What to produce: Reproduce the entries that follow exactly. No picture should appear in the result.

*** Data for review ***

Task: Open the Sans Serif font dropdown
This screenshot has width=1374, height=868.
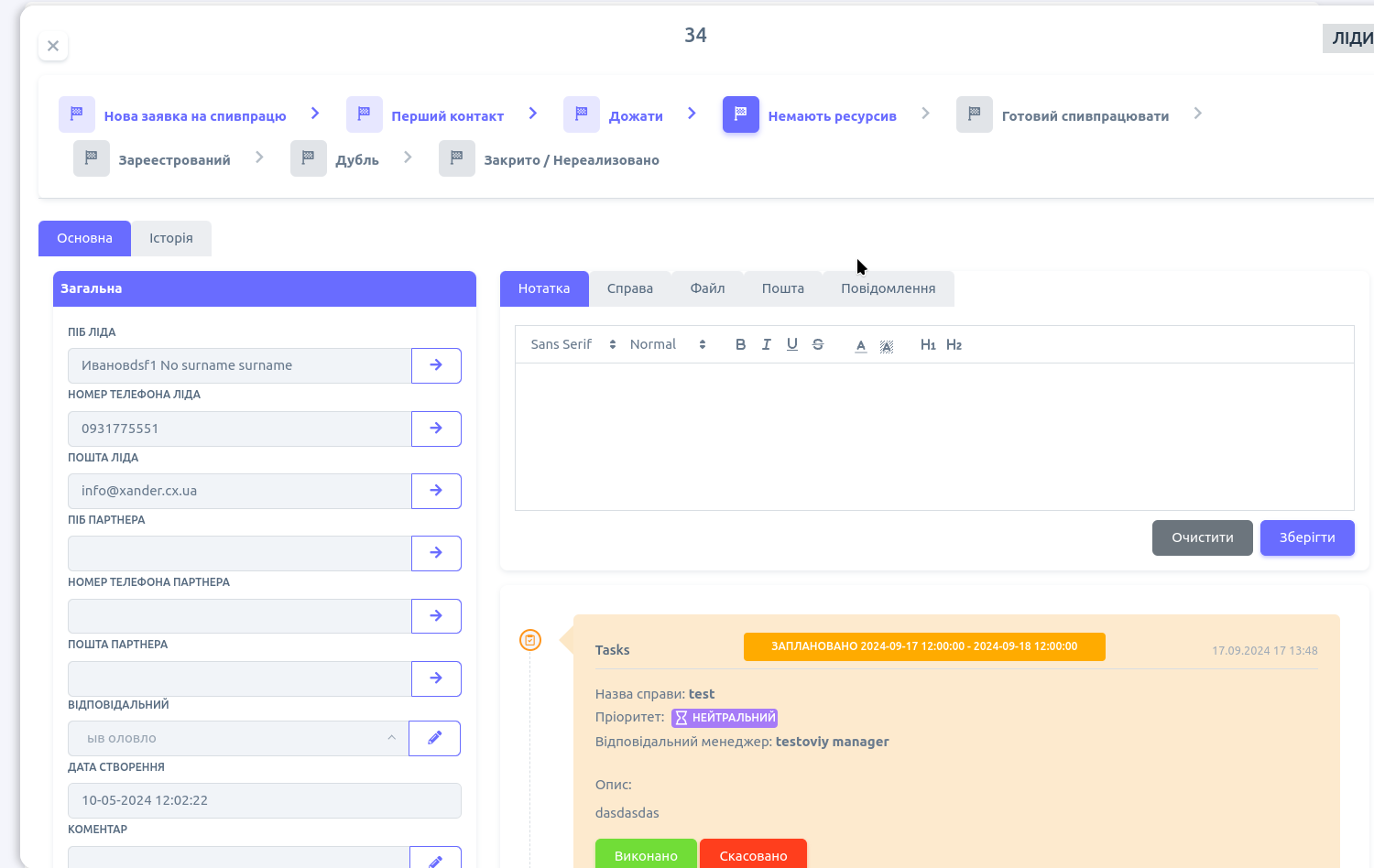Action: point(572,344)
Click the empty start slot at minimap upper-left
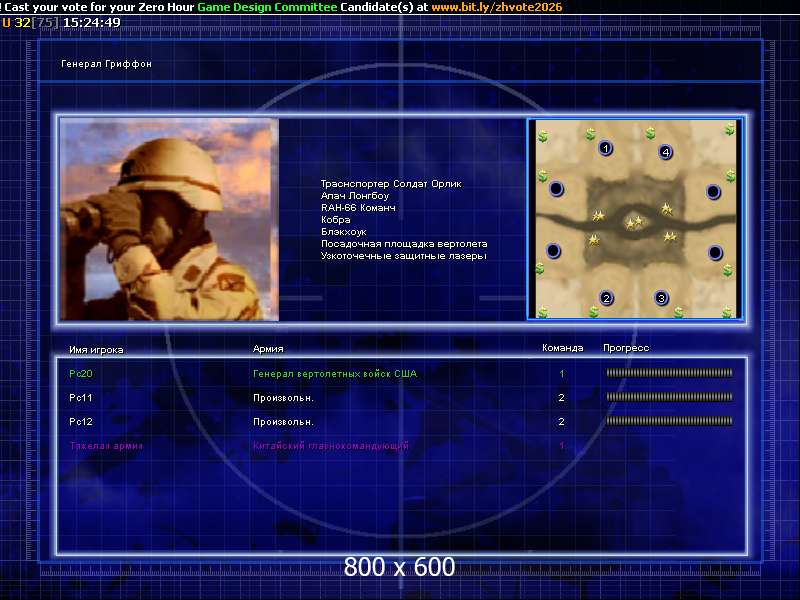The width and height of the screenshot is (800, 600). tap(556, 189)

*** End of Data for review ***

Answer to this problem:
Task: Open the Sans Serif font dropdown
This screenshot has width=1374, height=868.
Action: point(572,344)
Click the empty start slot at minimap upper-left
The width and height of the screenshot is (800, 600). tap(556, 189)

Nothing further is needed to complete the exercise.